My fingers grip the hair at my temples before I can stop them.
“Can you believe this?” Allison turns up the volume, and I glance over to find the two of us miniaturized in a freeze frame between a panel of talking heads. “I hate this show. They routinely mock justice and—” before she can get another word out, a picture of a blonde, frumpy, beak-nosed woman pops up with the caption Heather Evans.
“A GoFundMe was set up by a close family friend who claims James and Allison Price need all the money they can get their hands on, but public real estate transactions show that the Price family had more than four hundred thousand dollars between the sale of their old house and that of their new.”
“People are talking,” the man in a bow tie next to her pipes up. “Some people wonder if this was a ploy for money.”
“What?” I lean in, momentarily distracted from the phone in my hand.
The redhead in the middle holds up a finger in an effort to interrupt the bickering between the other two. “People are talking, and it’s not just about that GoFundMe page that’s sucking in the hard-earned cash from innocent people. Allison Price’s sister is currently serving a sixty-five-year sentence at Welders Correctional Facility.”
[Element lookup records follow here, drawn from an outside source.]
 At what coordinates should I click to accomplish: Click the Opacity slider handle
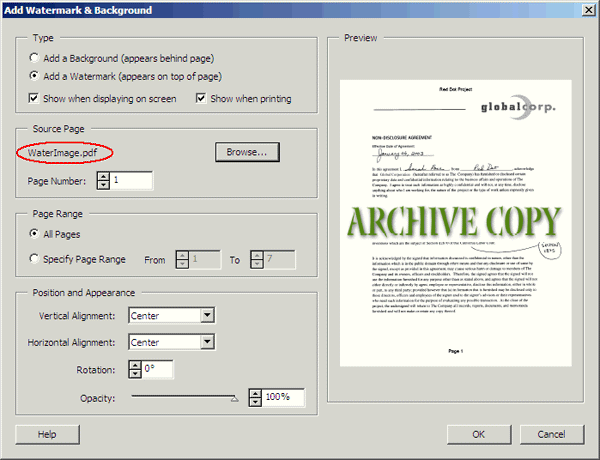[x=235, y=398]
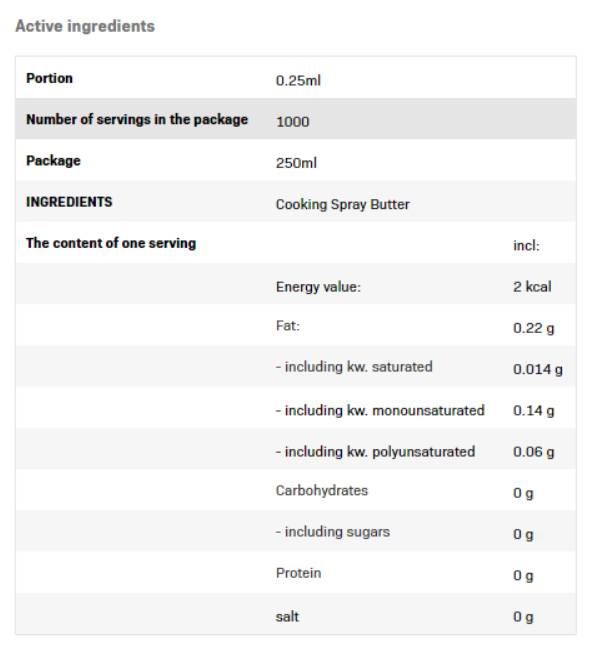The height and width of the screenshot is (651, 593).
Task: Click the 2 kcal value
Action: point(532,286)
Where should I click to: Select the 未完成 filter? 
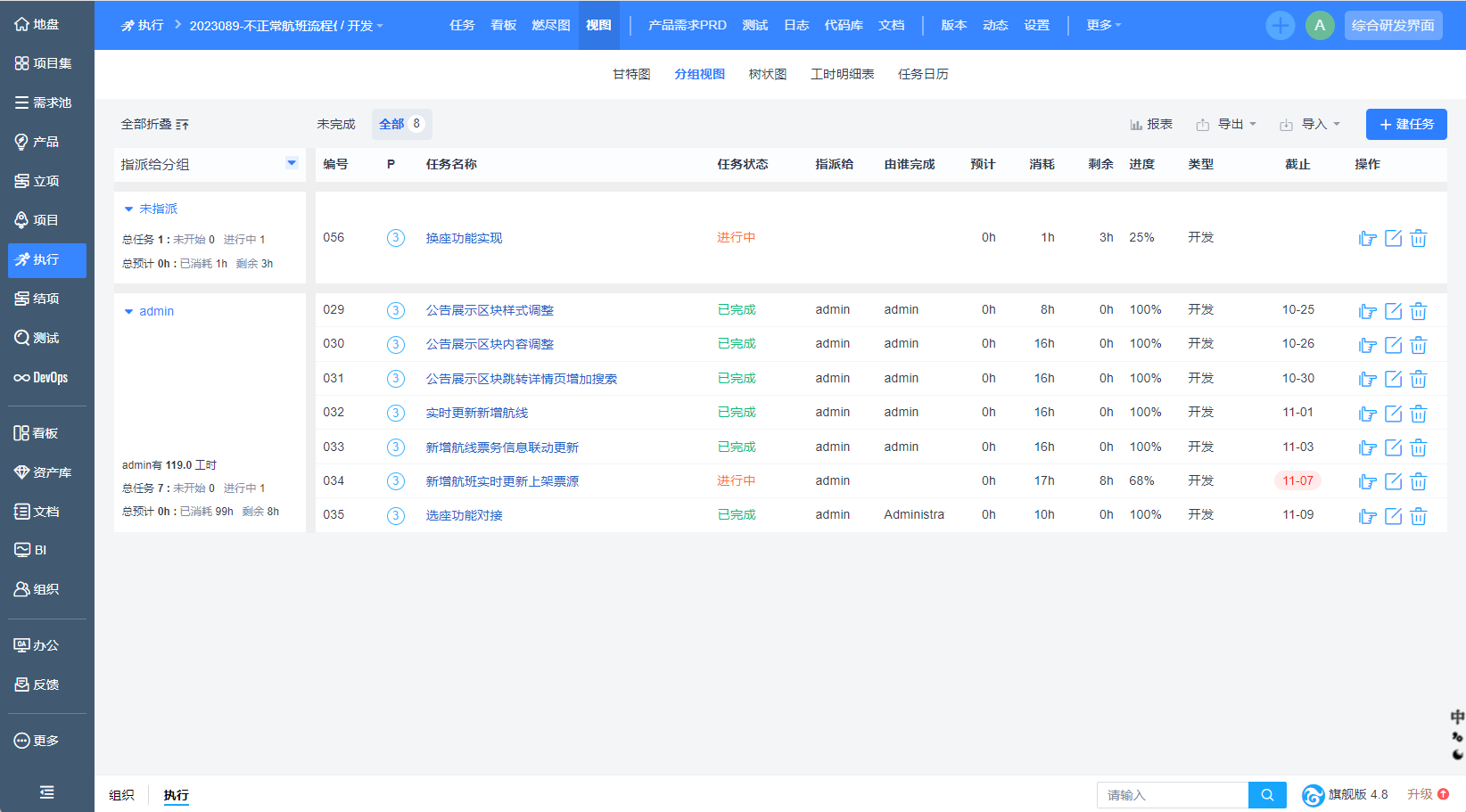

Allison drops her head in her hand. “Oh, for Pete’s sake.”
But the redhead goes on. “And what about the information that’s surfaced about Mr. Price’s siblings? Three died before the age of twenty? One of which he shot to death himself in what was deemed as an accidental discharge.”
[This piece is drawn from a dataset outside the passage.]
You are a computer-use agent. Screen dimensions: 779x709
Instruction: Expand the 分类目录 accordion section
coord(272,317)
“Shit.” I gulp down my next breath.
The redhead tosses up a hand, exasperated. “We don’t know what we’re dealing with here. I’m telling you, none of this would have been unearthed—nor would this case have garnered half the public interest it has if it weren’t for the fact they claim there is a little girl who goes by the nickname Ota who disappeared along with their daughter. Who is this little girl, and why has nobody claimed her?” She holds up the police composite of the smiling little brat, the one I commissioned with my own bad thoughts, and I’d swear on my life it’s grimacing at me.
“My God.” Allison drops to her knees, her nose tipped to the screen. “They don’t believe us.”
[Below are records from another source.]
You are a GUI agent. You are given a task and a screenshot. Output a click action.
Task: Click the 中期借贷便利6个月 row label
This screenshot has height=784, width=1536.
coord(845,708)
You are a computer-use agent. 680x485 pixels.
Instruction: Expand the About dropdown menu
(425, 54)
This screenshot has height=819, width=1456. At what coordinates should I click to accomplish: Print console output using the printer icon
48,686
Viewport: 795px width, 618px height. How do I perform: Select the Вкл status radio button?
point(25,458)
“No, they don’t.” My father comes in with two steaming cups of tea and settles them on the coffee table, right over the bare wood, a crime in another lifetime. His chipper attitude stops up the room with its stench. “They’re convinced we are all a bunch of killers.” He clicks his tongue. “I’m not paying it no mind, and neither should you. This kind of social behavior is the norm for times like these. Our society is full of hate. Nothing good ever comes from it if you ask me.”
I get up and pull Allison off the floor. “Don’t worry about it. It will all blow over,” I say as I bypass the tea and help her upstairs.
“You don’t believe that.”
“No, but you should.”
No sooner do I get her settled in bed than my phone buzzes for my attention once again. My gut cinches until I spot Richard’s name.
“Who’s that?” Her voice is thick with grief and a week and a half’s worth of fatigue.
“Rich.” His name flies from my lips with a sigh of relief. “He wants me to give him a call—something about paperwork.”
Her affect goes from hopeful to hellish. That sums up this nightmare in a nutshell.
I head back downstairs and give him a call.
“What’s up?” I frown over at the television set with a blowup picture of myself on the screen. I look old, bedraggled, like a bona fide lunatic. If these are my fifteen minutes, I want every damn one of them back.
“You busy?”
“Nope.”
“Good. Because you’re going to want to get down here.”
* * *
The Concordia Police Department is stale, sized down from what you might expect in a county this big, cartoonish, something out of a black and white show from the sixties.
I find Rich standing by the front desk and he walks me wordlessly down the hall to his office. For some reason the chicken wire embedded in the glass of his window reminds me of my elementary school years.
“Take a seat.” He shuts the door behind me, sealing us in, and my ears fill up with a strange echoing silence as if we were in a fishbowl. “What’s going on? You need my help with anything?”